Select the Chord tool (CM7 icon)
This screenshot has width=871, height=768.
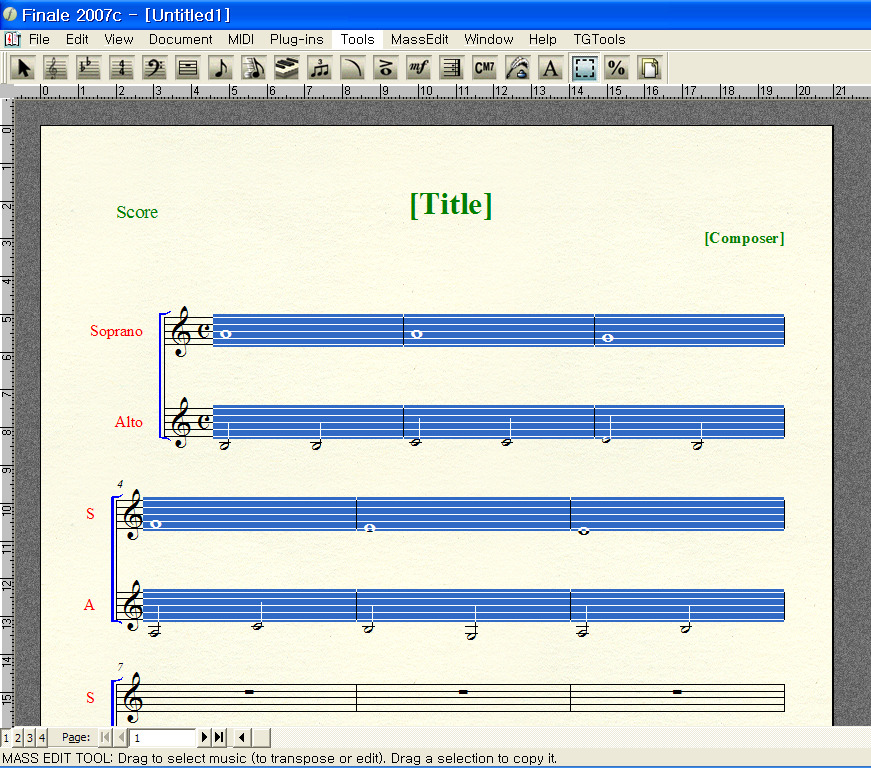[x=484, y=68]
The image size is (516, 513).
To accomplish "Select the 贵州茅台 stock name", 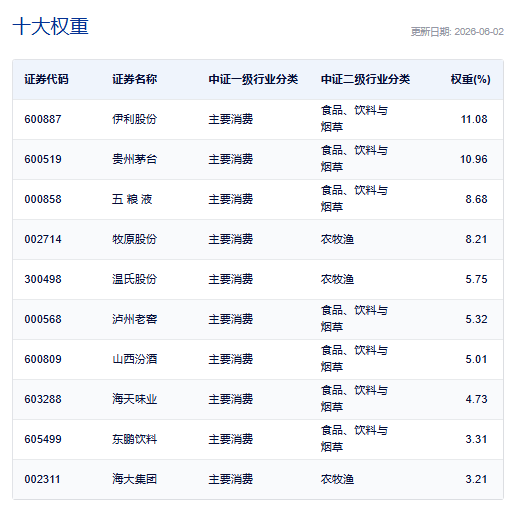I will coord(134,159).
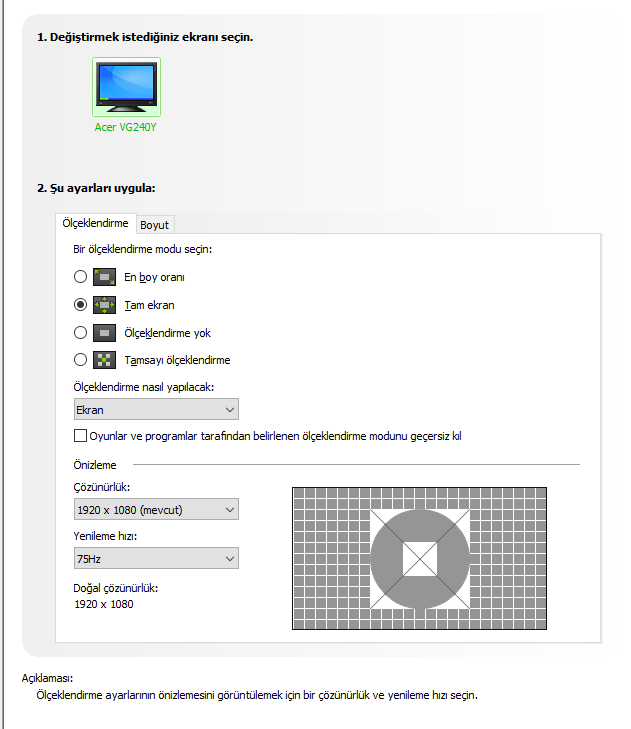The height and width of the screenshot is (729, 631).
Task: Click the 'Ölçeklendirme yok' label text
Action: click(168, 333)
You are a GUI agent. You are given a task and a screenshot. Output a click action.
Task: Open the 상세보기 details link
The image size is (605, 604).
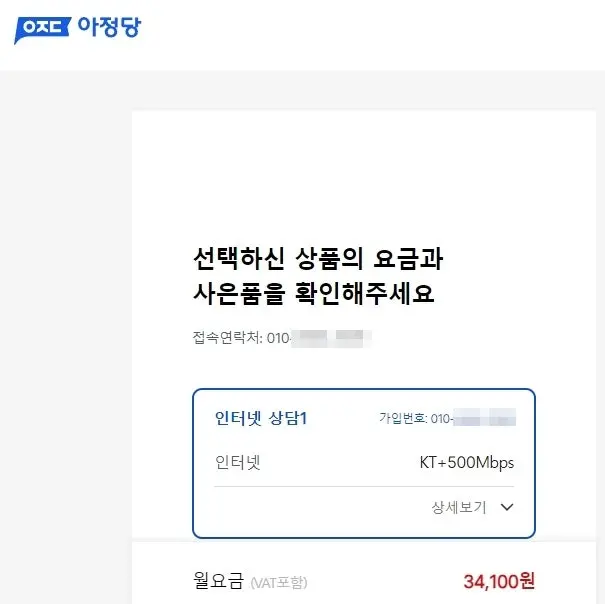(459, 507)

- **Work task**: Take the lines from the one holding "Task: Open the 상세보기 details link" through the final line of the listing above and copy them exactly, both ends included, with no pictures.

- **Output of the task**:
Task: Open the 상세보기 details link
The image size is (605, 604).
(459, 507)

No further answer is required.